We finally arrived at the gates of Slottsskogen and although the Natural History Museum was our main target, we decided we needed to have a stroll in this city park and check out the gardens along the way. In the background to the gardens we spotted the huge Masthugget Church towering over the district. The park is around 137 hectares in area and we were hoping to come across the free zoo that housed some of Sweden’s native animals such as the Gotland Ponies, moose and deer. However our weariness forced a decision to not use up all our walking energy so we headed back towards the entry to Slottskogen and headed up the hill to the Natural History Museum.
I discovered after our trip that there were 17 possible museums in Gothenburg that we could have visited including establishments dedicated to art, history, ships, Volvos, planes and even “world culture”! We decided due to our location that we would visit Gothenburg’s Natural History Museum and we were very impressed. A Natural History Museum is a scientific institution that displays collections and historical records of animals, plants geology, paleontology etc.
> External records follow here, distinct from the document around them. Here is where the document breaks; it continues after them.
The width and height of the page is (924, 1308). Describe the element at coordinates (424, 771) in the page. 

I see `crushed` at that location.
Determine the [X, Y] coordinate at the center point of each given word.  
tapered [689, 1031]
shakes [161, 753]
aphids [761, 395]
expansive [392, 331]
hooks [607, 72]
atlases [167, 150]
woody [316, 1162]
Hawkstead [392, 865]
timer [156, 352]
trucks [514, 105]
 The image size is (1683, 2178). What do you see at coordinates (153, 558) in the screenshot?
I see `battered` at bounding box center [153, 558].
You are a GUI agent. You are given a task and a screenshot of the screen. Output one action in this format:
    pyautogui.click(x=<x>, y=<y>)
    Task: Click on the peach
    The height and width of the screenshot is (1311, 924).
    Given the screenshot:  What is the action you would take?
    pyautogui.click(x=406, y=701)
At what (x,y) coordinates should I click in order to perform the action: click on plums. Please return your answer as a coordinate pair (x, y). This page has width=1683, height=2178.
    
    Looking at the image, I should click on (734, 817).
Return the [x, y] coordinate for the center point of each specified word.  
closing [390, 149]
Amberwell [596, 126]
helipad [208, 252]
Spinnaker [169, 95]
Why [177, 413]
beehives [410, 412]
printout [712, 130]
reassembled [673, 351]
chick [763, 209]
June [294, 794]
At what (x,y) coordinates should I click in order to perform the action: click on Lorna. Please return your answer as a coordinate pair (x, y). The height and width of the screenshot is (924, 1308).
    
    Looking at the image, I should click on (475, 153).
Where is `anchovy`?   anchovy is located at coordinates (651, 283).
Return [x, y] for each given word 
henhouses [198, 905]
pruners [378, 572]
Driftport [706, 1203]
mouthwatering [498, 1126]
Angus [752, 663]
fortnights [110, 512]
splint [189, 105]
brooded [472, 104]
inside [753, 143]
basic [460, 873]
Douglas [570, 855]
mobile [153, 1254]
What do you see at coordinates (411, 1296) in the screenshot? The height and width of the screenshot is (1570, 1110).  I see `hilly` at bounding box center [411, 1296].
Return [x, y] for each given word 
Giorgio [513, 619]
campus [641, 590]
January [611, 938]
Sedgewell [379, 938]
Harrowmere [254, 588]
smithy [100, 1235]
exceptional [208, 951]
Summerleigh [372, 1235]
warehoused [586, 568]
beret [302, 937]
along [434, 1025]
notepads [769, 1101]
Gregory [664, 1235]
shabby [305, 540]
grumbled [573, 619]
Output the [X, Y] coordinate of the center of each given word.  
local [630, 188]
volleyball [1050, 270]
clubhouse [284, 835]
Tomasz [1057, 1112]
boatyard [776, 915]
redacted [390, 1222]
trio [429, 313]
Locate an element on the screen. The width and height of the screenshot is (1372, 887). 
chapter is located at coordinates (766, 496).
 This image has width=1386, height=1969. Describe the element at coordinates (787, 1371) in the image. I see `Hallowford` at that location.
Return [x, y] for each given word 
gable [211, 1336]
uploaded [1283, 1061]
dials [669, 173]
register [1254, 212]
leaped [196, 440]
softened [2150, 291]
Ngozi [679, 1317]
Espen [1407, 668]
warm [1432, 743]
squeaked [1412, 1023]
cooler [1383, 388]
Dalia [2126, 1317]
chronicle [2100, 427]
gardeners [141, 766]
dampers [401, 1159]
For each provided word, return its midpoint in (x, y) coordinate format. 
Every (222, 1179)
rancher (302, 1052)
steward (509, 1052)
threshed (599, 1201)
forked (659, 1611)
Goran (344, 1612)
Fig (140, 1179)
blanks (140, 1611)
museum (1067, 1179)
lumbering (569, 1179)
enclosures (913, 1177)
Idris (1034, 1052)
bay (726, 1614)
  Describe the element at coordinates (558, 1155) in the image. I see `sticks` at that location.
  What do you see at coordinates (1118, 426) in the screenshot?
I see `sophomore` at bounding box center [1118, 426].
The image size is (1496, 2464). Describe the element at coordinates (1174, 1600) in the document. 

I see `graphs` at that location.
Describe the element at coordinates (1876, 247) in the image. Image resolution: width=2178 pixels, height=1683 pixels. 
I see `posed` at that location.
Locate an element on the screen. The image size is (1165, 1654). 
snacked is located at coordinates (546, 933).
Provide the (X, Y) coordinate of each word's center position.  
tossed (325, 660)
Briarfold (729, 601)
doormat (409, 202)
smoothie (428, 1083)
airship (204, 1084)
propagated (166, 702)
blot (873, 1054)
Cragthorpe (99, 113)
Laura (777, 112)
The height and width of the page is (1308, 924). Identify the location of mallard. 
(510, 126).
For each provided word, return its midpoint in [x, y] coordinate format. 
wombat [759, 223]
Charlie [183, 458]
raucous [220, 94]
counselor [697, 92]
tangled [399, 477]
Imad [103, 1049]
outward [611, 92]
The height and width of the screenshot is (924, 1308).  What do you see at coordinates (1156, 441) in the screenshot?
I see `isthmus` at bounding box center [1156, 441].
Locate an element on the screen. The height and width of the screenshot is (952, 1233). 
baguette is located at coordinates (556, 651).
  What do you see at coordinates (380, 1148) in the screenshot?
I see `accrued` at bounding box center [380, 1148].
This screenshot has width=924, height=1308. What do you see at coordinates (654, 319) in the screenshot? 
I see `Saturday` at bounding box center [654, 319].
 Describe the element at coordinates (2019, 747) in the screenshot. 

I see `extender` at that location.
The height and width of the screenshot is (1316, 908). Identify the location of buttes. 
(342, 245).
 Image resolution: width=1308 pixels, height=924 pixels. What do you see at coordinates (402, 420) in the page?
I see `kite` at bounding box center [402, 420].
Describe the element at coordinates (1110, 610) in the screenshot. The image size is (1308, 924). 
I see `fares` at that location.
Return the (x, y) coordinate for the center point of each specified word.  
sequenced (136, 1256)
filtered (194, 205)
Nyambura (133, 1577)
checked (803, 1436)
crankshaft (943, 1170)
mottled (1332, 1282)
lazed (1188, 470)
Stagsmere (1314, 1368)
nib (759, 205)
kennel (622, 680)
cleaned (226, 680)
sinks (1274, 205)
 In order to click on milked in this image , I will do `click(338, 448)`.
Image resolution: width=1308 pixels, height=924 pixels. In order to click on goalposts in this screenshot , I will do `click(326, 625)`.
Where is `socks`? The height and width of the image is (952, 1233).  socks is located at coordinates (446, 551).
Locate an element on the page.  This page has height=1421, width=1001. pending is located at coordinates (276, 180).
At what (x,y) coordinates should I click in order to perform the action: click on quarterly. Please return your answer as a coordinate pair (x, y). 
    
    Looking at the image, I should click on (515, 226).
These collections began developing around the world back in the mid 16th century and the famous Ashmolean Museum in Oxford first opened to visitors in 1683. Many cities around the globe have natural history museums but they are often divided into two sections, one side for researchers and the other side for public displays for the “science-consuming” public.
Even before we entered this museum, its range of exhibits were suggested by items outside the front door; there were two large rocks that were the first geological displays of the visit plus the back half of a plunging whale on the awning over the entrance began the displays on marine life. We didn’t get far inside before we encountered another huge whale balancing above our heads on the first set of stairs. Entry to this museum was free!
This blog is not the place for an exhaustive account of what we saw on our slow stroll around this museum. All I will be doing here is giving potential visitors a small taste of some of the exhibits that we enjoyed on our visit to this museum.
There are five permanent exhibitions in this natural history museum so here is a small taste of what we saw in these categories…
In this section of the museum’s permanent exhibitions, the story of the history of Earth and the evolutionary history of life on Earth beginning 3.8 billion years ago and stretching until the present day.
Note that the staff placed a modern alligator underneath the dinosaur exhibit to show the evolutionary ‘progress’ of these creatures.
The museum’s Birds Galleries have birds from all over the world.
FISH AND REPTILES
Spider Crabs and Nautilus Squid.
THE MAMMALS GALLERY
This was a our favourite Gallery, probably due to the size of so many of the animals on display.
THE WHALE HALL…Spectacular!
We spent a fair portion of the afternoon wandering the Natural History Museum but eventually we had to agree that enough was enough so just before information overload set in, we departed this lovely museum and headed out on the long walk back to our hotel. By now we were starting to get the hang of the city of Gotheburg so we were able to choose a direct route back to the Haga Church (left below) and from there on it was straightforward. We crossed over into the parks that lined the canal that wound its way around the centre of the city. We passed rose gardens on our way and passed one more striking sculpture that deserved a close inspection. It was a 19th century piece called the Knife Wrestlers and was apparently pretty popular in its day so there are multiple copies of the sculpture around the cities of Europe.
We were very pleased with our long day’s walk getting to know Gothenburg!